Background: Aspergillus fumigatus is the most prevalent airborne fungal pathogen, causing invasive fungal infections mainly in immunosuppressed individuals. Death rates from invasive aspergillosis remain high because of limited treatment options and increasing antifungal resistance. The aim of this study was to identify key fungal-specific genes participating in vitamin B biosynthesis in A. fumigatus. Because these genes are absent in humans they can serve as possible novel targets for antifungal drug development.
Methods: By sequence homology we identified, deleted and analysed four key A. fumigatus genes (riboB, panA, pyroA, thiB) involved respectively in the biosynthesis of riboflavin (vitamin B2), pantothenic acid (vitamin B5), pyridoxine (vitamin B6) and thiamine (vitamin B1).

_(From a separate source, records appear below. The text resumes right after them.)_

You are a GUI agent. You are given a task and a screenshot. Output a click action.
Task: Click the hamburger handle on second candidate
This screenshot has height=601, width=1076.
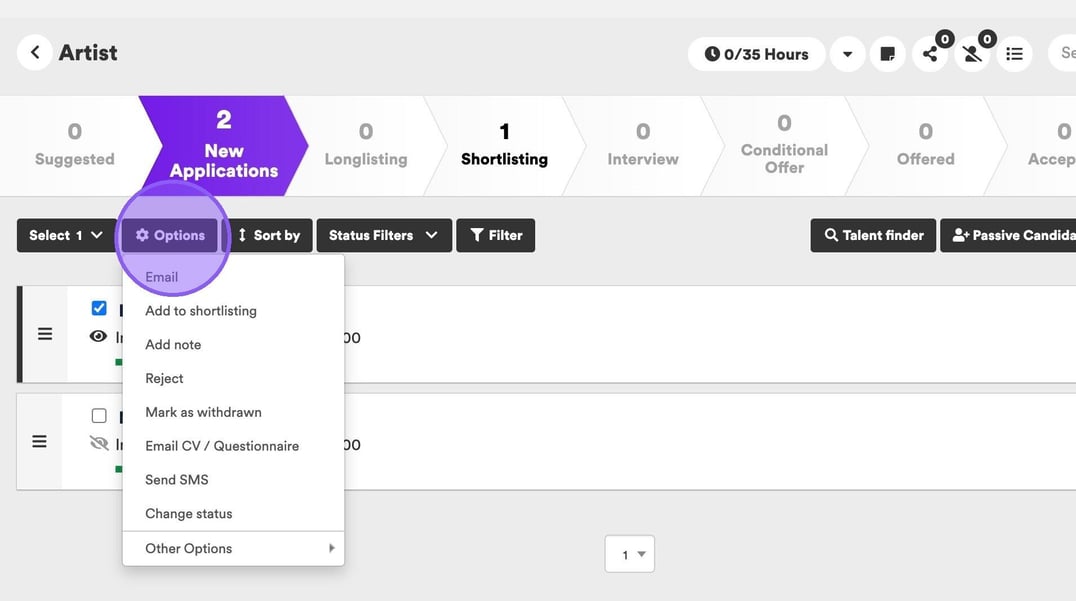40,441
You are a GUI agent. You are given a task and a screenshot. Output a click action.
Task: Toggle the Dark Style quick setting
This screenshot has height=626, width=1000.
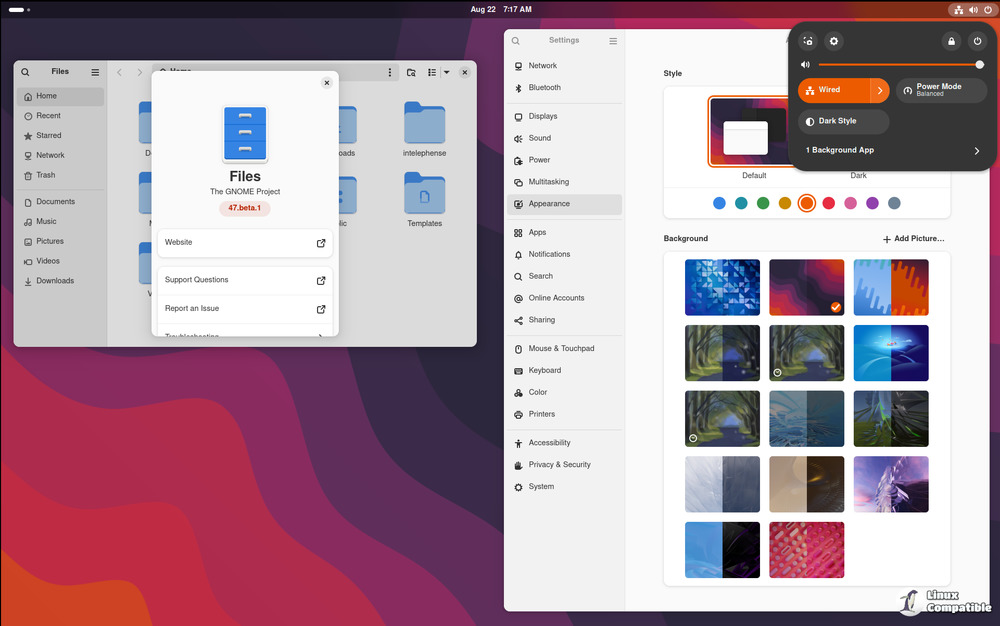[x=843, y=121]
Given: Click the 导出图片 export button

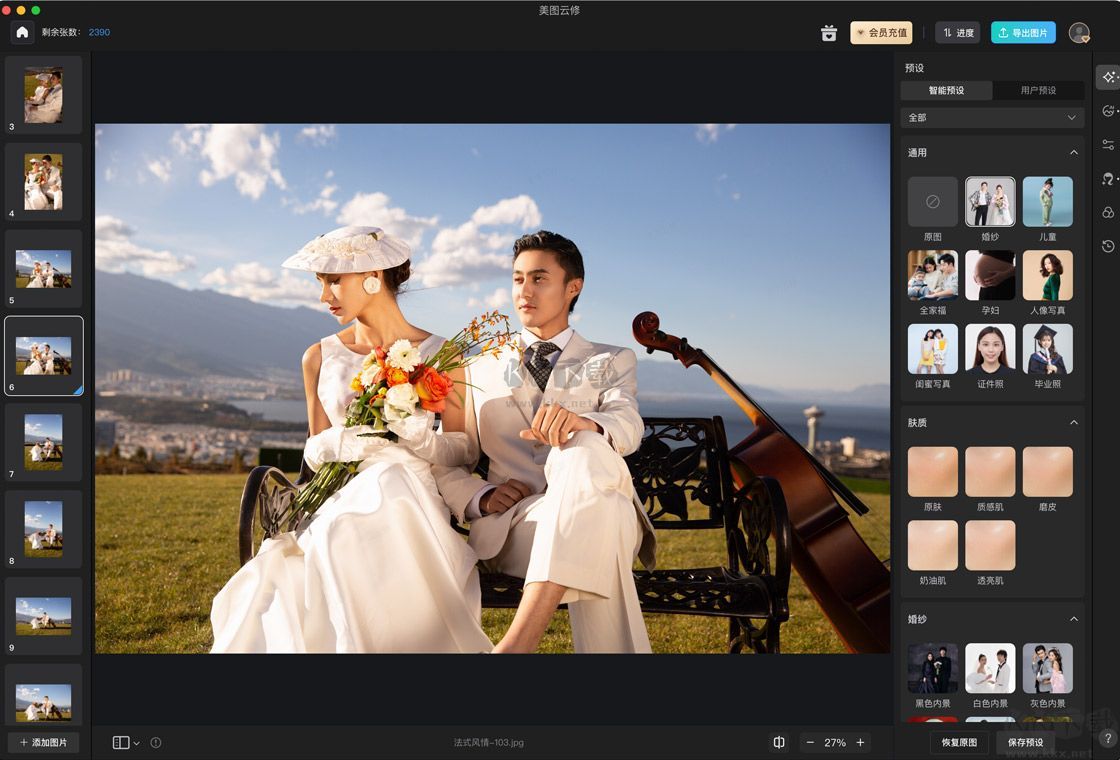Looking at the screenshot, I should (1022, 33).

Results: Deletion of riboB, panA, pyroA or thiB resulted in respective vitamin auxotrophy. Lack of riboflavin and pantothenic acid biosynthesis perturbed many cellular processes including iron homeostasis. Virulence in murine pulmonary and systemic models of infection was severely attenuated following deletion of riboB and panA, strongly reduced after pyroA deletion and weakly attenuated after thiB deletion.
Conclusions: This study reveals the biosynthetic pathways of the vitamins riboflavin and pantothenic acid as attractive targets for novel antifungal therapy. Moreover, the virulence studies with auxotrophic mutants serve to identify the availability of nutrients to pathogens in host niches.
Abbreviations: BPS: bathophenanthrolinedisulfonate; BSA: bovine serum albumin; CFU: colony forming unit; -Fe: iron starvation; +Fe: iron sufficiency; hFe: high iron; NRPSs: nonribosomal peptide synthetases; PKSs: polyketide synthaseses; wt: wild type.
Keywords: Aspergillus fumigatus virulence; antifungal drug target; auxotrophy; iron metabolism; vitamin B biosynthesis.